Teks Bacaan
········

Secara harfiyah, kafir berasal dari kata kafara
yang artinya menutup, yakni menutup hati dari keimanan dan ketundukan
kepada Allah SWT sebagai Tuhan yang benar. Orang yang bersikap kufur
kepada Allah dalam arti tidak mengakui Allah SWT sebagai Tuhan yang
benar disebut dengan kafir. Sikap dan perbuatan yang mencerminkan
kekufuran merupakan sesuatu yang tidak disukai Allah SWT, karenanya Dia
tidak suka kepada orang yang kafir, Allah SWT berfirman:
“Taatilah Allah dan Rasul-Nya; jika
kamu berpaling, maka sesungguhnya Allah tidak menyukai orang-orang yang
kafir”. (QS Ali Imran [3]:32).

········

Cuplikan Daftar
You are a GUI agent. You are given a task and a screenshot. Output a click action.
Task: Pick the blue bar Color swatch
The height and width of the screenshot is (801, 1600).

········

Salinlah bagian teks tentang pengertian kafir dari kata "Secara harfiyah, kafir" sampai dengan kata "Ali Imran [3]:32).".

Secara harfiyah, kafir berasal dari kata kafara
yang artinya menutup, yakni menutup hati dari keimanan dan ketundukan
kepada Allah SWT sebagai Tuhan yang benar. Orang yang bersikap kufur
kepada Allah dalam arti tidak mengakui Allah SWT sebagai Tuhan yang
benar disebut dengan kafir. Sikap dan perbuatan yang mencerminkan
kekufuran merupakan sesuatu yang tidak disukai Allah SWT, karenanya Dia
tidak suka kepada orang yang kafir, Allah SWT berfirman:
“Taatilah Allah dan Rasul-Nya; jika
kamu berpaling, maka sesungguhnya Allah tidak menyukai orang-orang yang
kafir”. (QS Ali Imran [3]:32).